Whether this is a good thing or not is highly debatable. On one hand development of the likes of Urumqi and Kashgar have brought many improvements to the life of the average Uyghur, on the other hand it has weakened, though certainly not destroyed, their culture and brought with it social unease between Han and Uyghur.
Development, as has been seen throughout Xinjiang with the attendant increase in Han in-migration has, it must be said, marginalised some Uyghur, especially the young, who rail against Han rising eminence in areas they see as being historically theirs.
China's 'Develop the west' policy of the last ten years is undoubtedly succeeding but it is, by and large, missing the Uyghurs. Due to it's focus on capital intensive industry the Uyghur have not the language or education skills to gain employment in these types of industry leading to increased in-migration to fill the breach.
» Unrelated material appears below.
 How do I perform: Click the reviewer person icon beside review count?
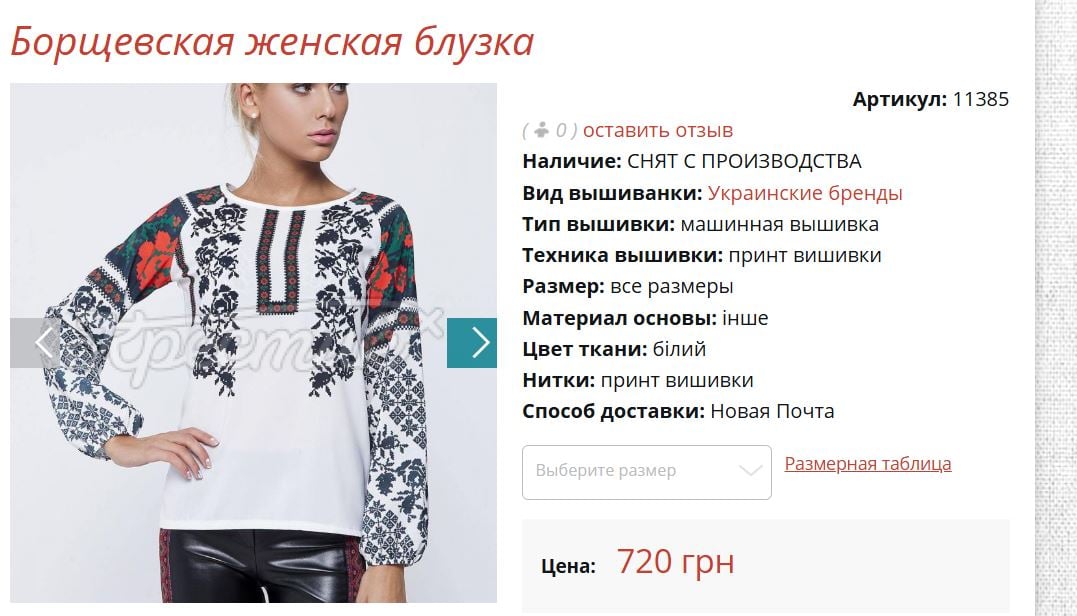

As well, advances in agricultural output, the traditional Uyghur area of employment, has come not with increased labour demand, but through greater mechanisation, further compounding problems.
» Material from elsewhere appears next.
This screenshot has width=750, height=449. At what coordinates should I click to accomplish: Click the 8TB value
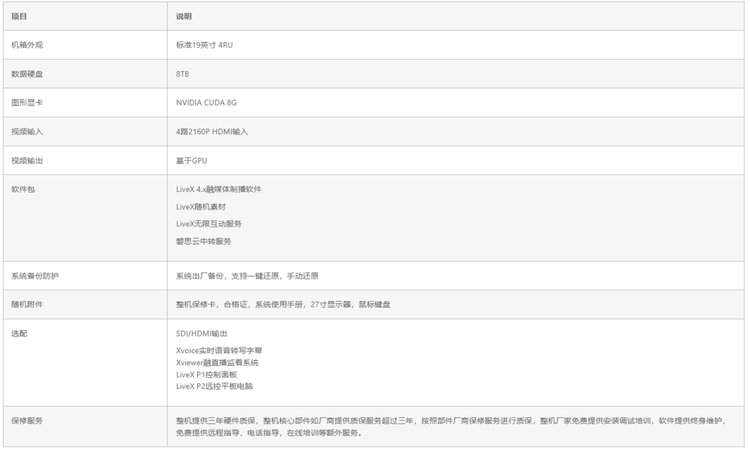(x=182, y=74)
But some Uyghur's response through passive resistance, evidenced by attitudes towards learning Mandarin, participating in education generally and small acts of civil disobedience, are precluding them from fully partaking of the benefits on offer, admittedly ones inherently prejudiced against them in terms of share, but, benefits nonetheless.
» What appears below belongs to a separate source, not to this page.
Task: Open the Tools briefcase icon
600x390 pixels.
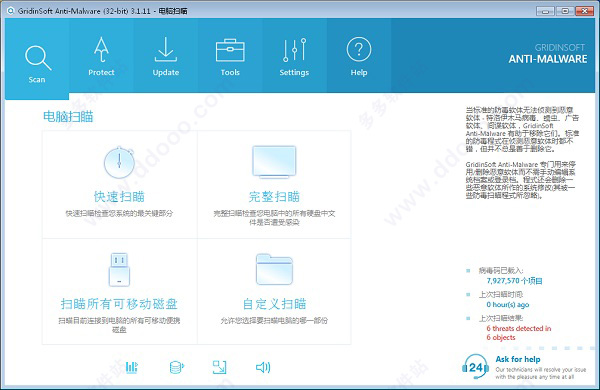Action: coord(230,55)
Instead some turn towards alcohol, drugs and crime, major problems among the Uyghur, and in doing so do more harm to themselves, their culture and identity as a people than many Han policies do. One only has to look at the Kazakhs, and Kirghiz whose achievements, measured against all criteria, are far greater than the Uyghur, These peoples are most certainly minorities with as much right to call Xinjiang home as does the Uyghur. They, too, are Turkic and mainly Muslim, but present with few of the problems that afflict the Uyghur, especially Uyghur youth.
Progress, development and change is a given fact of life. One may pine for the 'good old days' that is natural, but, were they truly the good old days? In 25 years time if you offered an Uyghur to return to his adobe home without running water and sewerage would anyone think he would accept?
The Uyghur Paradox.
It may seem paradoxical but Hotan becoming the last 'Uyghur town', and likely to hold that distinction for some time, does not give reason for celebration. It is symptomatic of a town left behind.
It means that the people of Hotan are not participating to any degree in the benefits afforded other areas of Xinjiang and China where income, living standards and quality of life have increased dramatically these last 30 years. If it were then it would not hold the distinction of being an “Uyghur town' for the Han would have followed the money trail and the train line as they always have.
Like in Kashgar, and elsewhere, run down adobe houses without basic utilities, mule carts for transportation and barefooted Uyghur children may appeal to western tourists but it is evidence that for many Uyghur the economic boom in their historical land has not attached it's benefits to them.
Has that time come in Xinjiang when we should not wish for 'Uyghur towns' of yore but just prosperous and harmonious towns? Towns where everyone partakes of the fruits of industry and growth? Each retaining their culture, albeit, within a different set of circumstances? Not yearn for the old but embrace the new?
I think, for a majority of Uyghur, that day is dawning. That the time has come for change and, generally, I believe, it is being accepted and should be encouraged.
I do not think the Uyghur culture will be destroyed or subsumed in accepting this proposition, quite the opposite, that by attaining their rightful place economically, the culture of the Uyghur will not only be strengthened but greatly enhanced.